Sharing between threads: safe for multiple threads to access it if it can't be changed.

Mutable/Immutable Data

But mutable objects are often much easier to work with when data structures do need to change. Some examples:

Collections: don't want to rebuild a list of a million elements just to add one more.
State: state of a game (or whatever) changes frequently and could be shared by many parts of the code.
We want to pass an object to a function and have it modified.

Mutable/Immutable Data

Some languages have ways to enforce mutability.

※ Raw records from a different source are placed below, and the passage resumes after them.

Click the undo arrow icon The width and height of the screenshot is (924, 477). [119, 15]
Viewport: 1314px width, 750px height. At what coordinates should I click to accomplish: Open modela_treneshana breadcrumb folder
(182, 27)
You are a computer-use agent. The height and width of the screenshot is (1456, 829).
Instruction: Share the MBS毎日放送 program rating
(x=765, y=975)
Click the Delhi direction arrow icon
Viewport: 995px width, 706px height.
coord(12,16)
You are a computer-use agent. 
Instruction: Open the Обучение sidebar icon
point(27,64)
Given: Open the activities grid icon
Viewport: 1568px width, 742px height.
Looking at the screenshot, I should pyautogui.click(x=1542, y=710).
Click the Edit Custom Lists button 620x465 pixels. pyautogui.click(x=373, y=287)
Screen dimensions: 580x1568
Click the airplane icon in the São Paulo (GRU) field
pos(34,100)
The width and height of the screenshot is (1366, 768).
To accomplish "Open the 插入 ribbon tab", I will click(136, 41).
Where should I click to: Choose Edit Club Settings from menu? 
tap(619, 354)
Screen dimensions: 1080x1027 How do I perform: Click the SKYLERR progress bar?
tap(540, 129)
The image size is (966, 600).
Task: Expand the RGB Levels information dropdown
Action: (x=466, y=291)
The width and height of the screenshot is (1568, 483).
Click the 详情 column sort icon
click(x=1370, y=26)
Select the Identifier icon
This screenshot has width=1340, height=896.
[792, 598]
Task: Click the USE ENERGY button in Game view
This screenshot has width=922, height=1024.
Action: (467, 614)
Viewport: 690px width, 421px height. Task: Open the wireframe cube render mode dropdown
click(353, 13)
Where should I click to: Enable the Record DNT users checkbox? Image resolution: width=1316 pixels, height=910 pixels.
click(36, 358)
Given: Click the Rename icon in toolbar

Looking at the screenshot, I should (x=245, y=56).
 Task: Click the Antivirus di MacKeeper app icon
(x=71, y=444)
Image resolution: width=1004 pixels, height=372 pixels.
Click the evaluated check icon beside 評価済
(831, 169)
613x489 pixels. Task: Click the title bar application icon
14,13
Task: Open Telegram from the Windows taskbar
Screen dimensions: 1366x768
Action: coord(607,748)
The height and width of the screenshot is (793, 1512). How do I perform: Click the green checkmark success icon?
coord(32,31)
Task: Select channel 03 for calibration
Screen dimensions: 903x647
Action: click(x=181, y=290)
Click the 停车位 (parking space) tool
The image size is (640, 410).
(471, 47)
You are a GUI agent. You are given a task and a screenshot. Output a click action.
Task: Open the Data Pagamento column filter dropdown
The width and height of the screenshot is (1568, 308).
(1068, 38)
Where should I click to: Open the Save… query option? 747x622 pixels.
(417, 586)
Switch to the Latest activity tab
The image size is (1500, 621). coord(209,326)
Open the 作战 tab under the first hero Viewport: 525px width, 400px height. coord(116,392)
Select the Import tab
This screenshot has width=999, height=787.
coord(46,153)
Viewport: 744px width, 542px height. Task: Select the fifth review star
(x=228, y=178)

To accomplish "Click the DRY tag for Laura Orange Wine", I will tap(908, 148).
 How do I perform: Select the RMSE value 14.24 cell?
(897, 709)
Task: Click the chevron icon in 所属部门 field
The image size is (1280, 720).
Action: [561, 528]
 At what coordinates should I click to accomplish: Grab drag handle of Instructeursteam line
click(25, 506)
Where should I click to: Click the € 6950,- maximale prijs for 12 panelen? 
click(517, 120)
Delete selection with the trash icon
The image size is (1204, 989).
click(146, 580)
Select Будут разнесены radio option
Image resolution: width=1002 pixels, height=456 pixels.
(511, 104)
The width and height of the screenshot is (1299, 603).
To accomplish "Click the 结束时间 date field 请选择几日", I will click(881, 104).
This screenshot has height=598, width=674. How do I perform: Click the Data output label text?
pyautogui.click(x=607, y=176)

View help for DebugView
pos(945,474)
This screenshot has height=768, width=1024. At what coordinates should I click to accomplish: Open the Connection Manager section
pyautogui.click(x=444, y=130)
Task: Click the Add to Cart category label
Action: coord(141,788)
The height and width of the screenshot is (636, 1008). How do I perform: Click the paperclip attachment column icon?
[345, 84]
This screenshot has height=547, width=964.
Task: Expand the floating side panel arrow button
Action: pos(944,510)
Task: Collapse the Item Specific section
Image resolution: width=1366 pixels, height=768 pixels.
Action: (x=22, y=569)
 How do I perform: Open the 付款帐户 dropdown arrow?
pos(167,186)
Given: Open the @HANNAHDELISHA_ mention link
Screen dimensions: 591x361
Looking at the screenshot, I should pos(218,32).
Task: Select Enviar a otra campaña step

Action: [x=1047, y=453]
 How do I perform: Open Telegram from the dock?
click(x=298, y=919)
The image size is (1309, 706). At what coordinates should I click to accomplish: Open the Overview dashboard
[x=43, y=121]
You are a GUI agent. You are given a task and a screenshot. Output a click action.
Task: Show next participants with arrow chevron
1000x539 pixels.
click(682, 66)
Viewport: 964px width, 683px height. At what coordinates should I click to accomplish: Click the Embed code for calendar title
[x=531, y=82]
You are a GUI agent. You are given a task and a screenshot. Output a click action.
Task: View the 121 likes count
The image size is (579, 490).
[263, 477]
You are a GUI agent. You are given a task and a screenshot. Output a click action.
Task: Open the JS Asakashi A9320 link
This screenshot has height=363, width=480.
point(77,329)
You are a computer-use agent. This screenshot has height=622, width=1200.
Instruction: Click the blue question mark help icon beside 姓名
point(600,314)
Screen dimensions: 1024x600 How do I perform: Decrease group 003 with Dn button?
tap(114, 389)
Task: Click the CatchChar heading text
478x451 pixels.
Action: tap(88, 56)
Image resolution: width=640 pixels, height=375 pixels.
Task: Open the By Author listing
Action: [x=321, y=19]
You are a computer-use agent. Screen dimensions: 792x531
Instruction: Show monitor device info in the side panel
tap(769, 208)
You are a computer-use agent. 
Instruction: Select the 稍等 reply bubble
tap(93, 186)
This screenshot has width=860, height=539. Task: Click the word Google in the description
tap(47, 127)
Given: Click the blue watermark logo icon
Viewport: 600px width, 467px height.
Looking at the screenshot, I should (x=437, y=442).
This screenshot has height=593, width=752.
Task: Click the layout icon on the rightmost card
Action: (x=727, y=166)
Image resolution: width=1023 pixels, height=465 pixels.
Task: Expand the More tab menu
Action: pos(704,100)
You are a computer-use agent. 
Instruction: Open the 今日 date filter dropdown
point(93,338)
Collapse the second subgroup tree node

private fields and careful class design.
C++ can mark and enforce mutability restrictions with const variables, functions, and arguments.
In C#, readonly fields are immutable.
Haskell had neither mutability nor the ability to re-assign: that made any state difficult.

Mutable/Immutable Data

Even if your language doesn't have any mutability guarantees, it's still something that should be documented.

from typing import List

def append1(lst: List[int], elt: int) -> None:
    """
    Append elt to the lst. Modifies lst in-place.
    """
    lst.append(elt)

def append2(lst: List[int], elt: int) -> List[int]:
    """
    Return a copy of lst with elt appended to it.
    """
    return lst + [elt]

Mutable/Immutable Data

In Rust, the concept of mutability is front-and-centre. Variables are declared as mutable or not:

let mut count = 0;
count += 1;
println!("count = {}", count);

Without the mut keyword here, compilation fails on the second line: cannot assign twice to immutable variable.

We will work more with Rust's mutability restrictions later in the course.